**ACTIONS À RÉALISER**
a. Pour chacune des affirmations suivantes, dites si elle concorde avec l'entretien avec Gilles Marty en répondant par oui ou par non, et citez à l'identique les mots de l'entretien qui permettent de trancher. (i) Gilles Marty a tenu une agence « classique » pendant une vingtaine d'années. (ii) C'est à 35 ans qu'il a choisi de se consacrer à ce qui l'intéressait vraiment dans l'architecture. (iii) Gilles Marty est un architecte lyonnais.
b. Modifiez l'entretien avec Gilles Marty sur tout le passage qui va de « J’ai d’abord eu » jusqu'à « ces questions-là . », en remplaçant « patrimoine » par « héritage ».
c. Écrivez la suite de l'entretien avec Gilles Marty à partir de l'endroit où il s'arrête.

**TEXTE FOURNI**
↓↓↓
Rocamadour |
Dossier réalisé par Soline NIVET « Vous avez un site, un patrimoine, une
marque hors du commun, porteur d’histoire, de valeurs et d’identité. Notre objectif
est de les magnifier au travers d’une œuvre unique et originale », annonce
la page d’accueil du site internet de l’agence Inca. En deux décennies, l’architecte grenoblois
Gilles Marty a réorienté l’essentiel de l’activité de son agence autour des programmes
et des problématiques touristiques, en France et à l’international. Fort de son
expérience, il nous a livré, exemples à l’appui, quelques-unes de ses clés et
interrogations sur la mise en tourisme des territoires ruraux français. |
D’a : Gilles Marty, pourquoi et comment
vous êtes-vous spécialisé dans les programmes touristiques ?
J’ai d’abord eu une agence « classique » pendant une dizaine d’années avec beaucoup de concours et de commandes publiques. Et puis, à 35 ans, j’ai décidé d’arrêter et de me consacrer à ce qui m’intéressait vraiment dans l’architecture : l’histoire, le patrimoine, les sites classés, les paysages. J’avais vraiment la conviction que la question des territoires et de l’environnement serait l’innovation du XXIe siècle. Que faire de notre patrimoine ? Comment le valoriser ? Comment en faire un bien culturel ? J’avais envie de construire un savoir-faire et une agence dédiés à ces questions-là .
D’a :
Quelles ont été vos premières commandes ?
↑↑↑
**DONNÉES FOURNIES**
↓↓↓
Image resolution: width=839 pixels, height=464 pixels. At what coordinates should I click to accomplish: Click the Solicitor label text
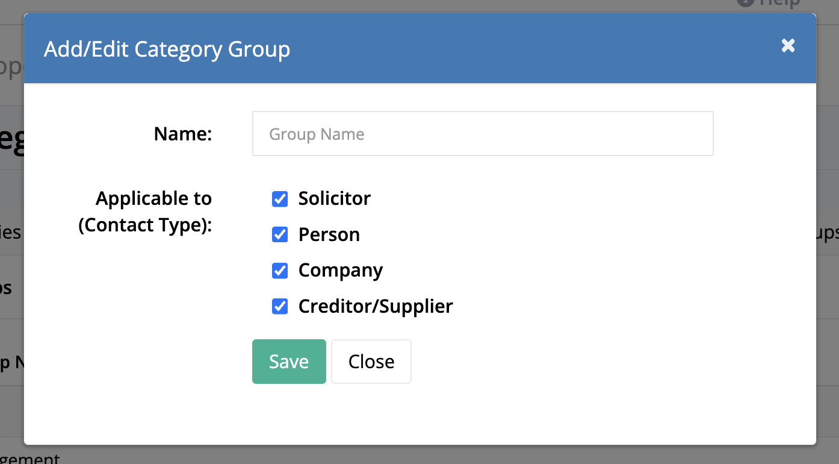pos(335,198)
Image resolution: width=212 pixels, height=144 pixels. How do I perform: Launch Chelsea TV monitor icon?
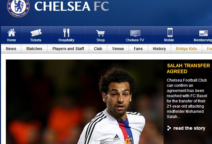coord(135,33)
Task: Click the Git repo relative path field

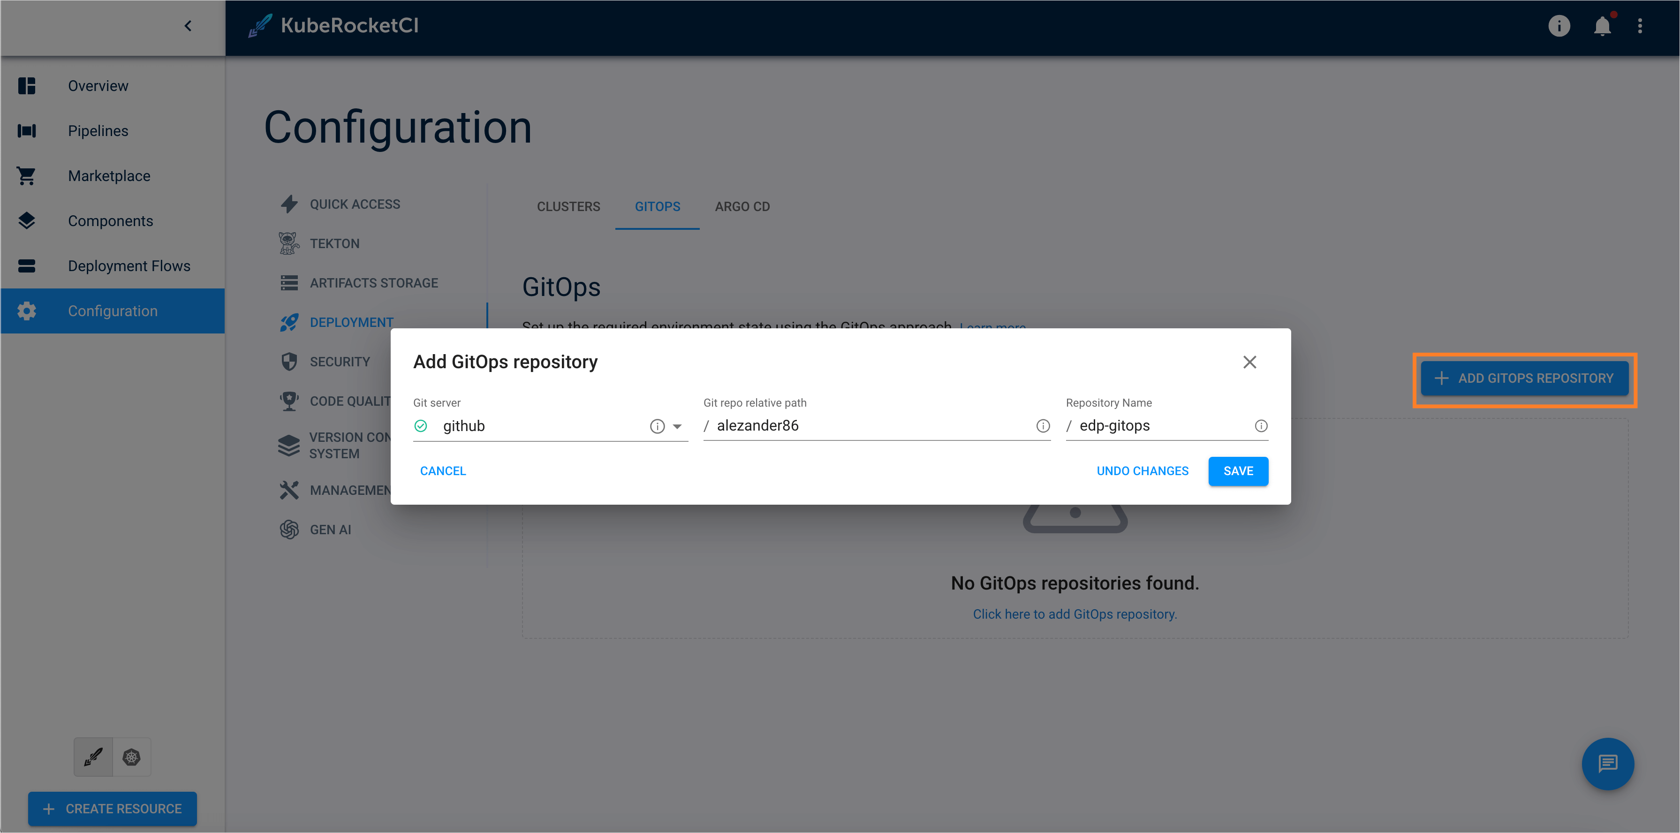Action: click(x=848, y=425)
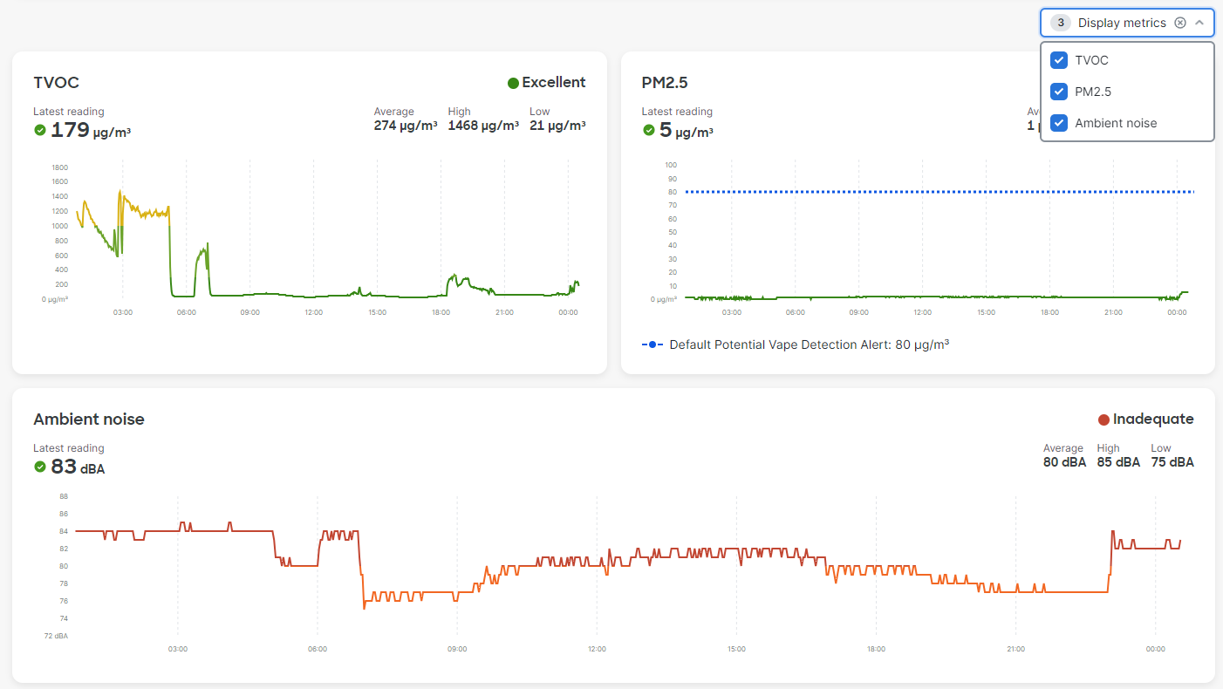The height and width of the screenshot is (689, 1223).
Task: Collapse the Display metrics dropdown via its chevron
Action: (x=1199, y=22)
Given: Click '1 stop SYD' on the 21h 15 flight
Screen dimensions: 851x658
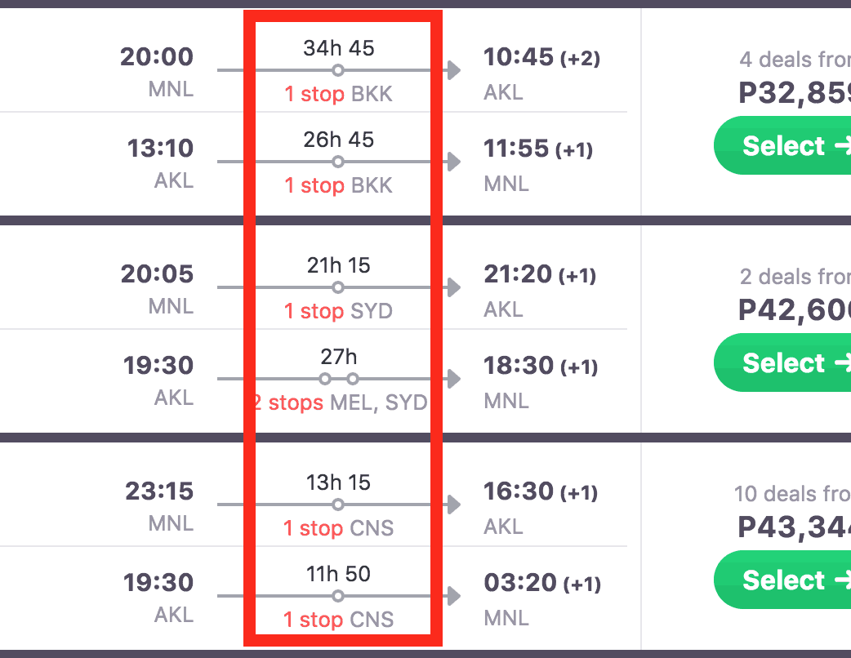Looking at the screenshot, I should tap(338, 311).
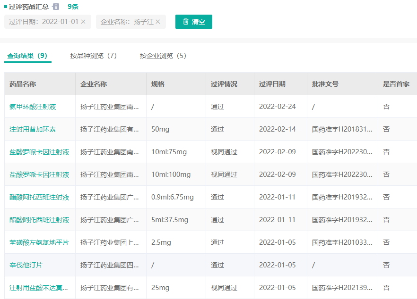Remove the 企业名称 扬子江 filter chip
The height and width of the screenshot is (299, 417).
158,22
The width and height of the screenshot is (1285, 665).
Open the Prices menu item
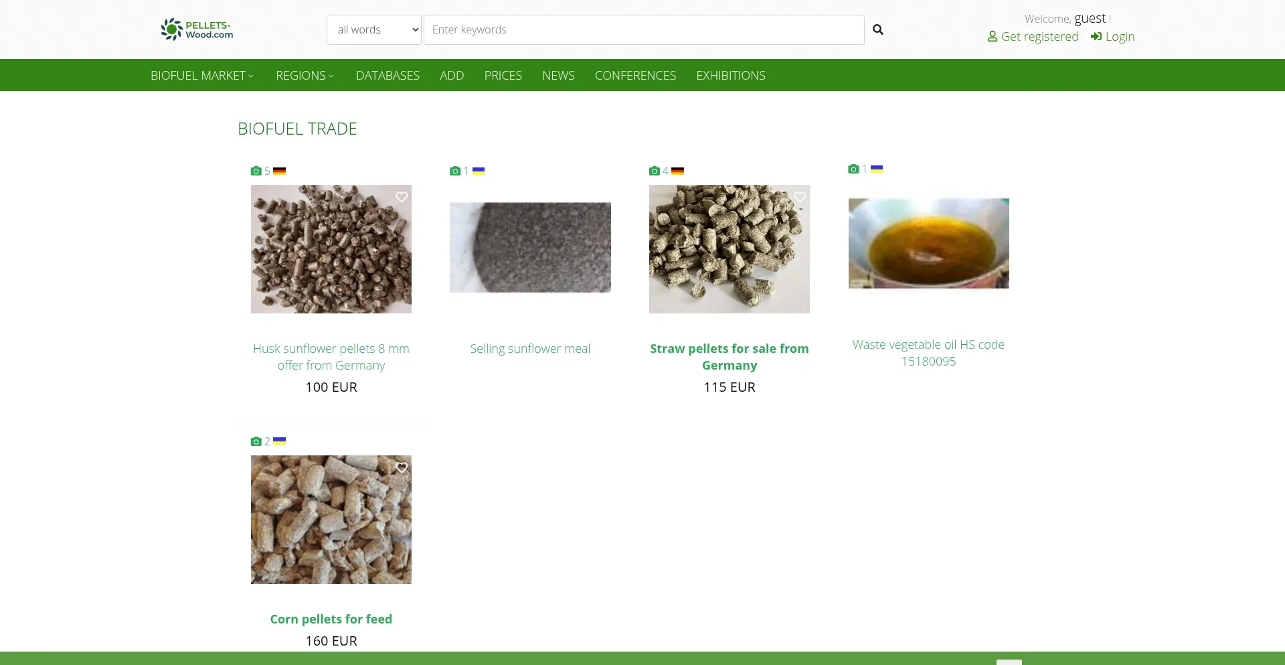click(503, 76)
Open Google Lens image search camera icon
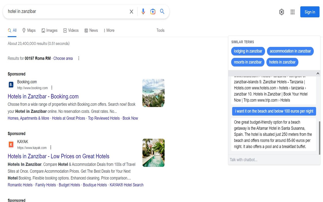The image size is (323, 202). [x=153, y=11]
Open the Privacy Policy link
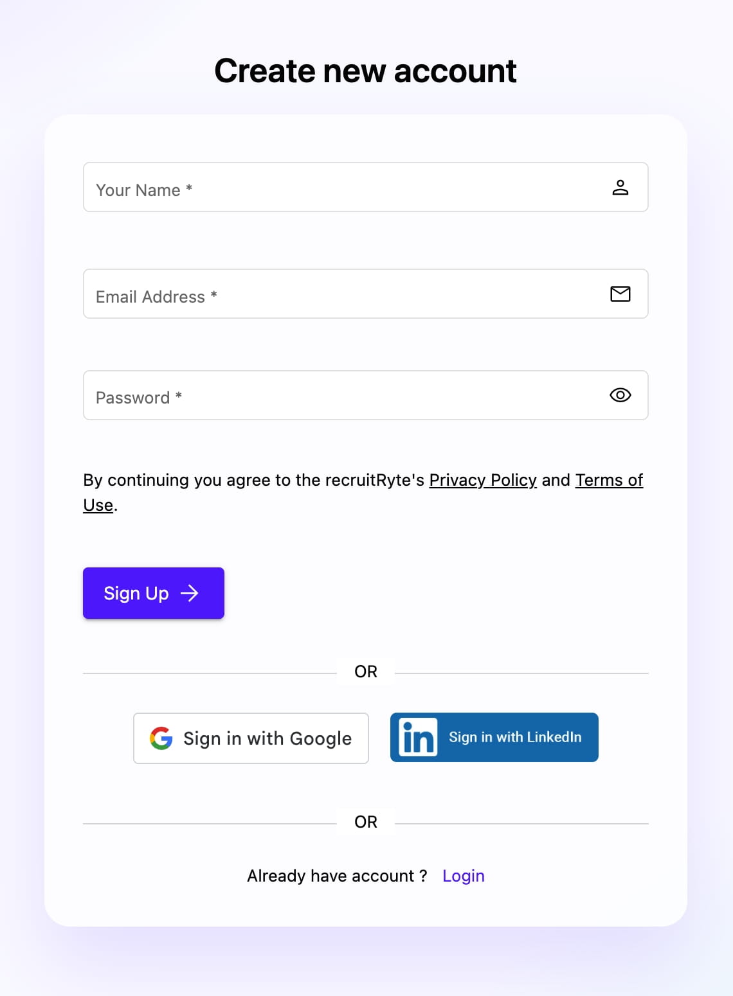This screenshot has height=996, width=733. (483, 480)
↑↑↑
**LES RÉPONSES**
a.
(i) Non : « J’ai d’abord eu une agence « classique » pendant une dizaine d’années »
(ii) Oui : « à 35 ans, j’ai décidé d’arrêter et de me consacrer à ce qui m’intéressait vraiment dans l’architecture »
(iii) Non : « l’architecte grenoblois »

b.
J’ai d’abord eu une agence « classique » pendant une dizaine d’années avec beaucoup de concours et de commandes publiques. Et puis, à 35 ans, j’ai décidé d’arrêter et de me consacrer à ce qui m’intéressait vraiment dans l’architecture : l’histoire, le héritage, les sites classés, les paysages. J’avais vraiment la conviction que la question des territoires et de l’environnement serait l’innovation du XXIe siècle. Que faire de notre héritage ? Comment le valoriser ? Comment en faire un bien culturel ? J’avais envie de construire un savoir-faire et une agence dédiés à ces questions-là .

c.
Pendant
deux ans, j’ai travaillé, sans commande, sur un prototype de structures légères
mobiles pour les archéologues, en me disant que si je parvenais à construire un
bâtiment temporaire dans des conditions complexes (sans fondations, démontables
et remontables, pouvant accueillir du public tout en permettant aux fouilleurs
de travailler dans de bonnes conditions), je pourrais ensuite construire n’importe
où. Un premier prototype a été construit pour le centre archéologique européen
du mont Beuvray, et il a été ensuite remarqué par le gestionnaire de sites
culturels et touristiques du Périgord, pour Lascaux. Nous avons assorti nos
structures gonflables démontables d’un très beau projet de paysage. Non
seulement nous avons obtenu le permis de construire mais le projet a ensuite
été estampillé « site classé, site Unesco ». L’archéologie nous a
amenés vers des programmes de jardins et de parcs archéologiques, puis vers la
question des sites classés. Nous sommes ensuite allés explorer du côté des
opérations « Grand Site », pour lesquelles nous avons développé l’ingénierie
nécessaire côté études, plans d’aménagement, schémas de développement
territoriaux. Ce qui nous a progressivement conduits vers les sites classés par
l’Unesco : Rocamadour, Carcassonne, Solutré, etc.
D’a : Quels sont les grands enjeux pour le
réaménagement ou la mise en tourisme de ces territoires ?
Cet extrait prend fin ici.